5 tips on how to pass your maths GCSE
Take Notes
Notes you have made yourself will make more sense to you when revising for your final exams than any revision guide. Books don’t need to be a work of art, just try and do the following:
- Highlight key diagrams and information to help you find them quickly when revising.
- Leave page one blank in your exercise book, and build your own contents page as you go.
- Write questions, full working and answers. When revising you now have the solution and the full working to use as a model.
- Use your books to create your own revisions cards with keywords and formula.
If your books haven’t been great up until now, and you’re in year 11, this tip is probably coming too late. Your options here are a good revision guide, or even better, a pre made set of revision cards. We recommend the ones from Corbettmaths. These are well made, and available for higher tier and foundation tier. They also have QR codes on the back containing links to videos, exam questions and answers on that particular topic. Well worth a tenner! Please note there are A LOT of cards, you’re going to want to separate them into number, Algebra etc and buy some envelopes to keep them ordered and tidy.
Sleep, eat and drink well
The easiest of these tips to achieve but probably the one that will make the most difference to performance, both in school and in final exams.

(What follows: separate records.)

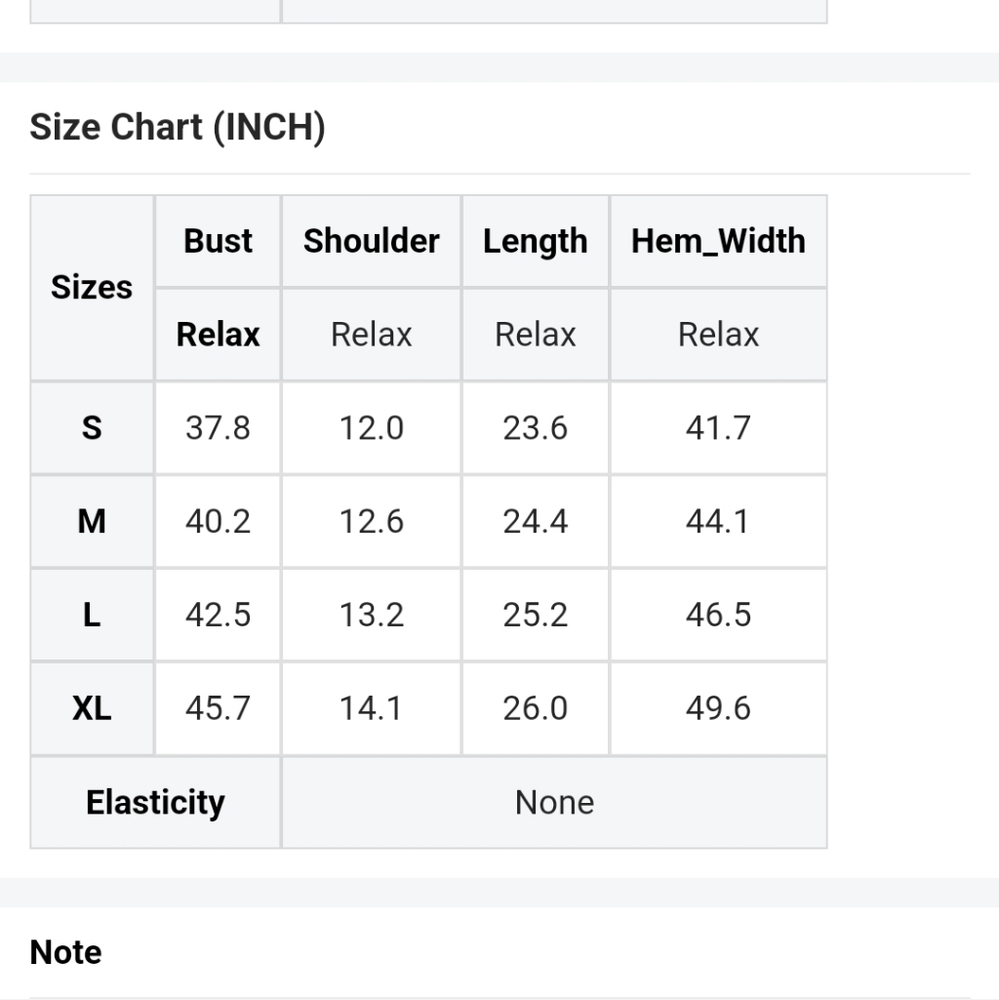Screen dimensions: 999x1000
Task: Click the L size row label
Action: pos(92,615)
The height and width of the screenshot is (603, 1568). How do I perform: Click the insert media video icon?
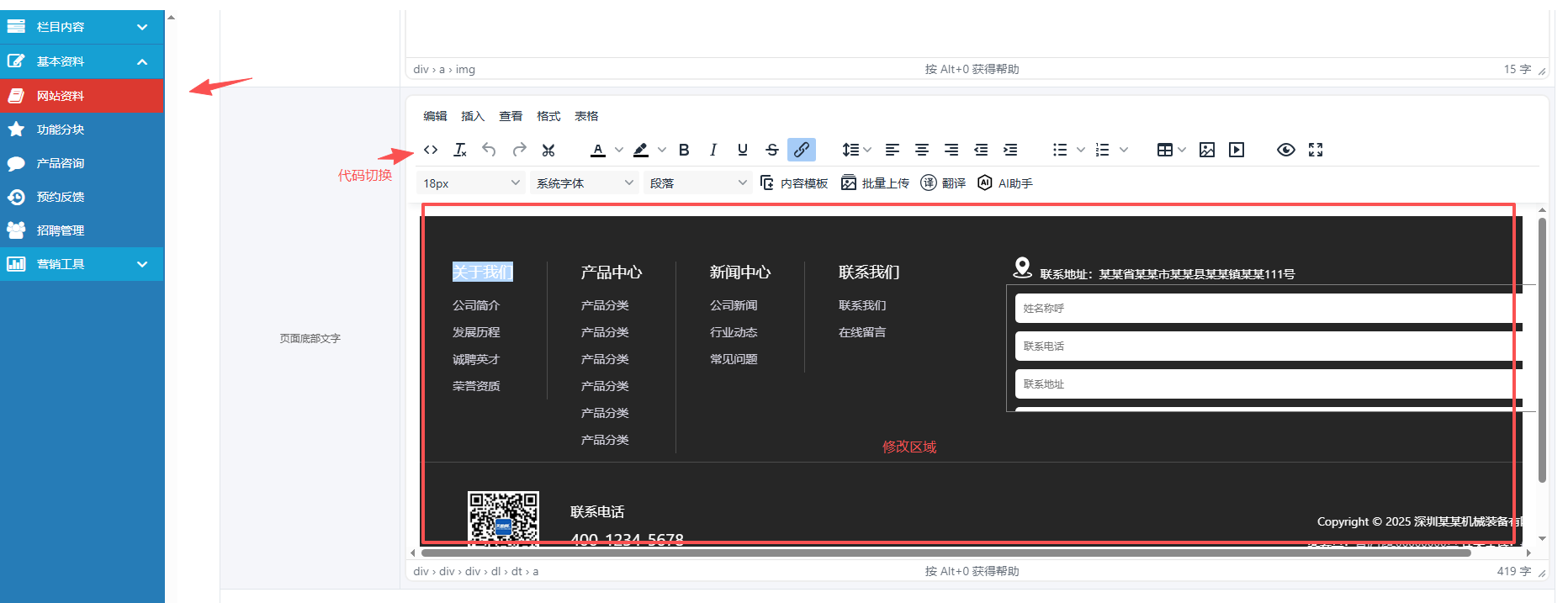(1237, 150)
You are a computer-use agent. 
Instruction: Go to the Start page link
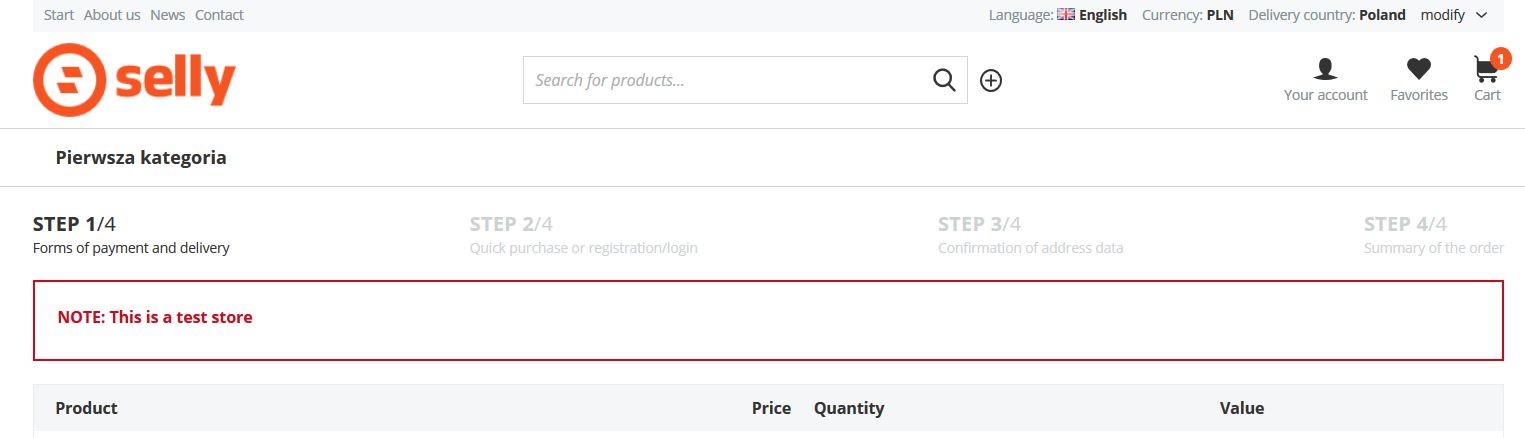coord(59,15)
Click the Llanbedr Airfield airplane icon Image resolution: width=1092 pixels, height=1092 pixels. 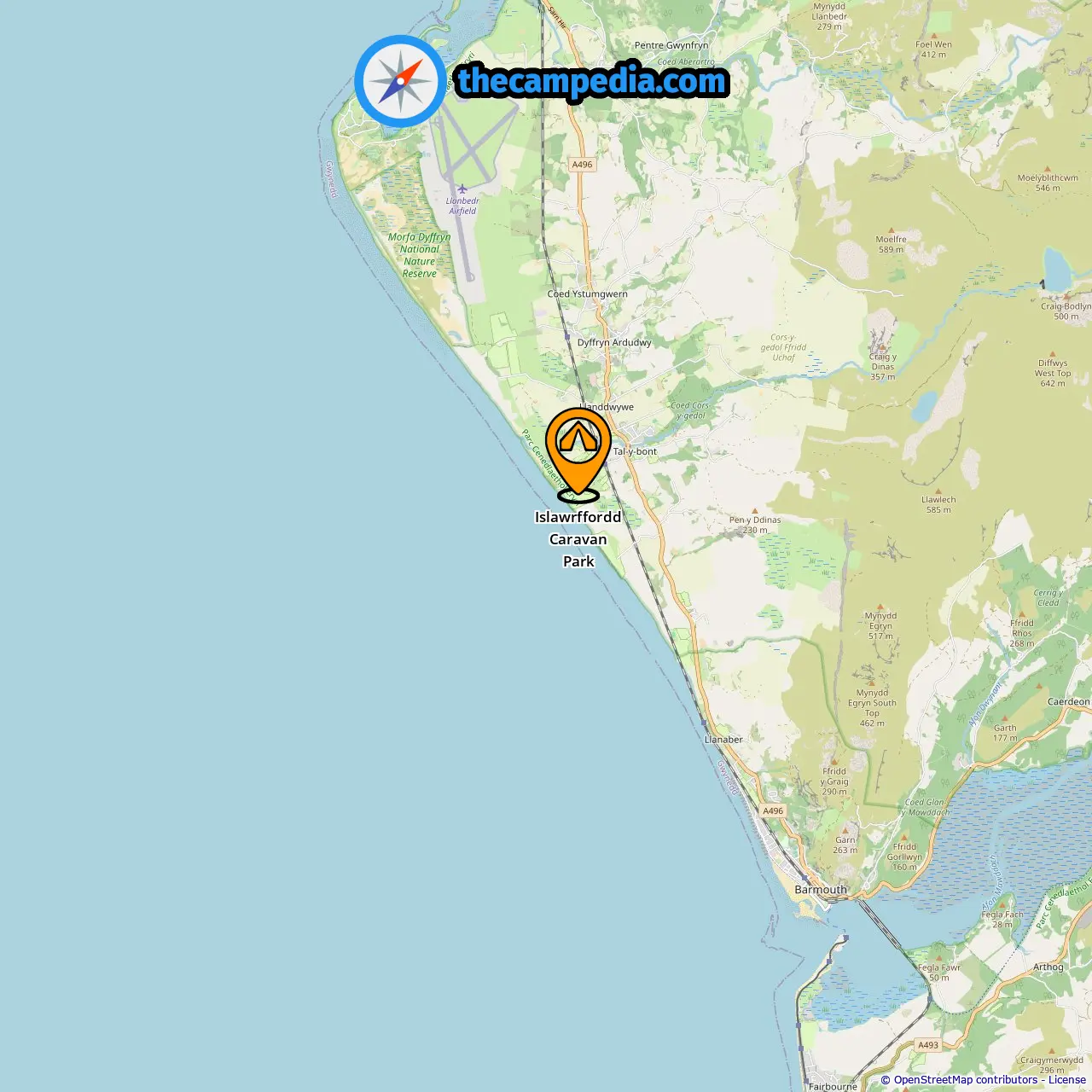pyautogui.click(x=462, y=189)
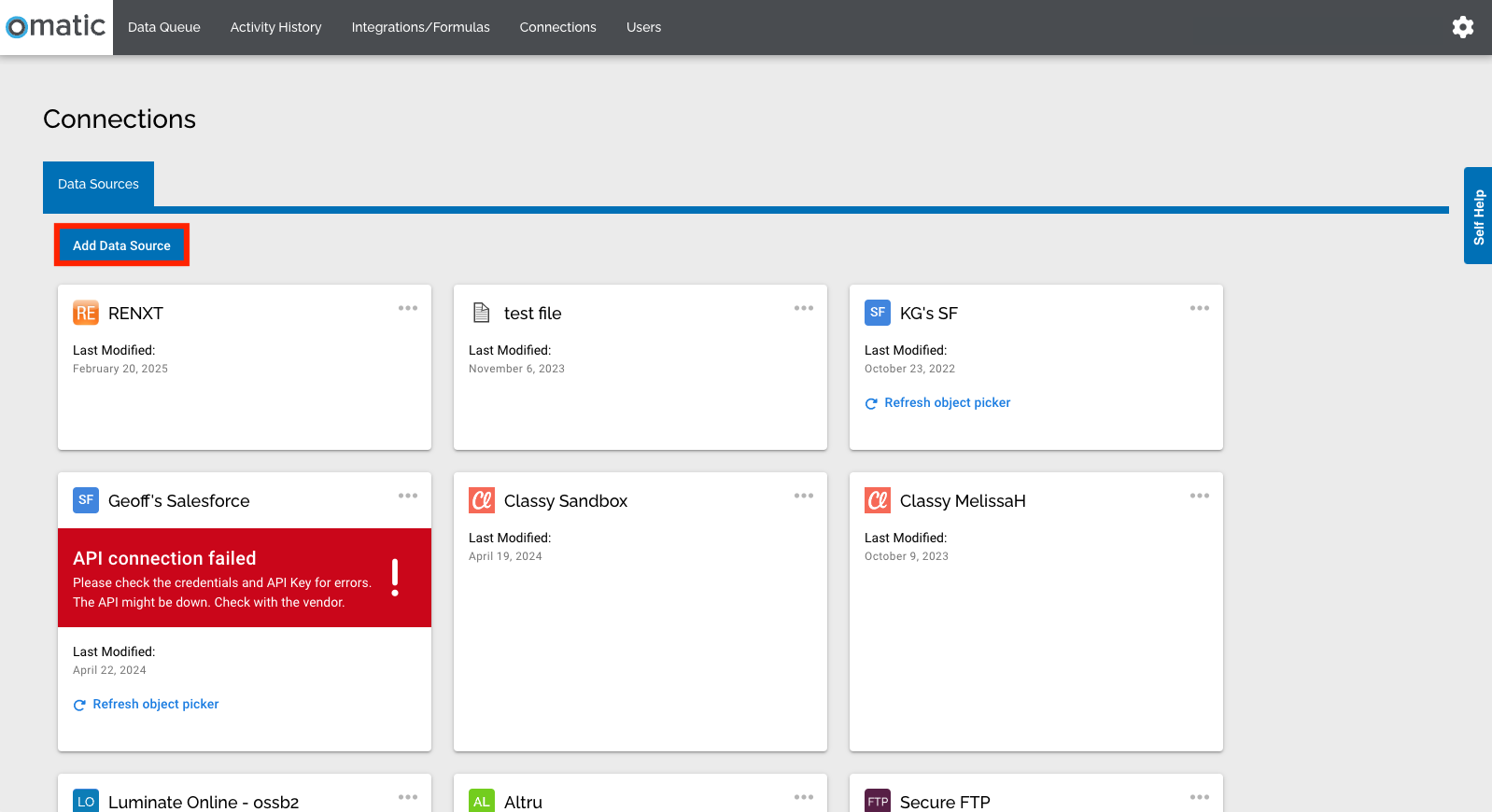This screenshot has width=1492, height=812.
Task: Select the Data Sources tab
Action: coord(98,184)
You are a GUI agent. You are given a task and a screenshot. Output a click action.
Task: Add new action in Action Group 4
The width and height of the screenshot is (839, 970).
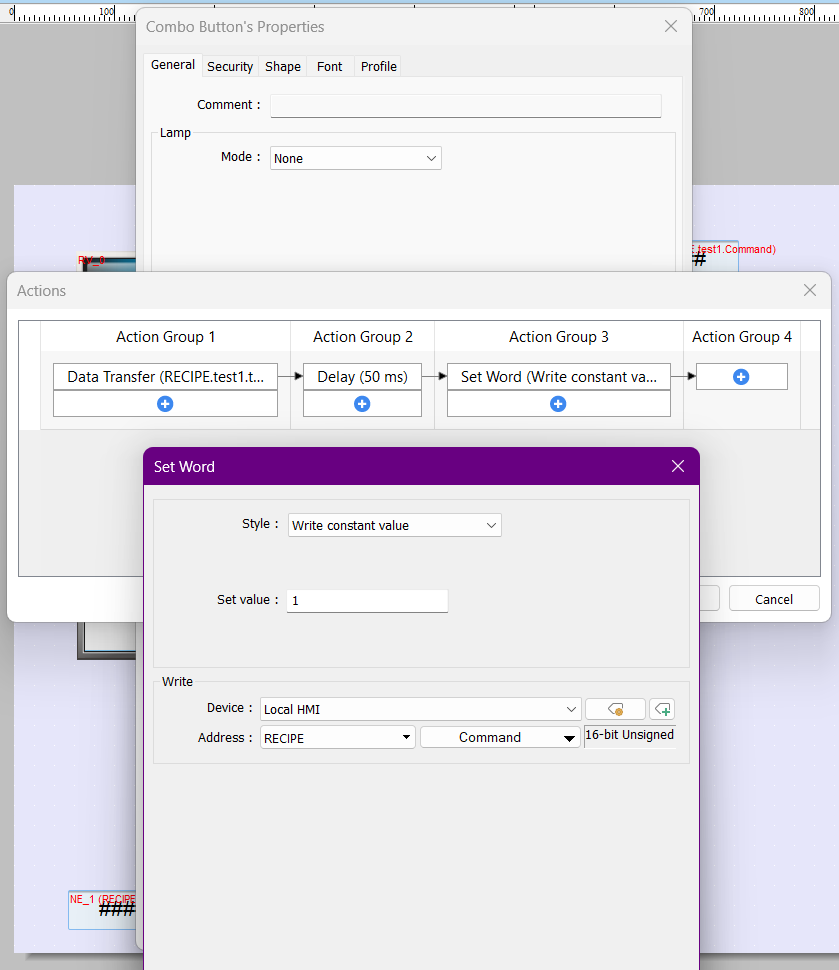(x=741, y=377)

Your brain doesn’t work properly and retain information when you’re tired, dehydrated or badly nourished. You need to be aware of the relationship between what you eat/drink and the connotations of this, so you can make more informed decisions and better understand why some days you “just don’t get it”
Get exam trained
Answering the GCSE exam is a skill, sometimes even understanding what the question is asking you is a skill! These are skills which can be learnt and improved through focused practice and gaining an understanding of the different challenges that the GCSE now poses. Potentially consider private tutoring where you have the time to learn these skills and develop them in a controlled and comfortable environment.
Know what you dont know
It is human nature to shy away from our weaknesses and focus on our strengths. It makes us happy to do things we can do. It makes us sad when we can’t do things, unless we have worked hard to develop a growth mindset.
It is important in maths to assess these strengths and weaknesses periodically, and tackle them head on, it makes a massive difference to student progress.
Planning is crucial
Use a weekly plan to add commitments which you have at the same time every week, you should try and have one day at the weekend where you do no schoolwork at all. Upon finding out from each teacher when HW is set and collected, slot this into your timetable on a certain day. Ideally each piece of HW is completed on the day it is set, but if this isn’t possible it should never be left until the night before it is due.
This is about developing good routines and reducing stress. When you move closer to exam season, the HW will be replaced with revision but you already have your week plan in place, its just a case of finding a slot for each subject.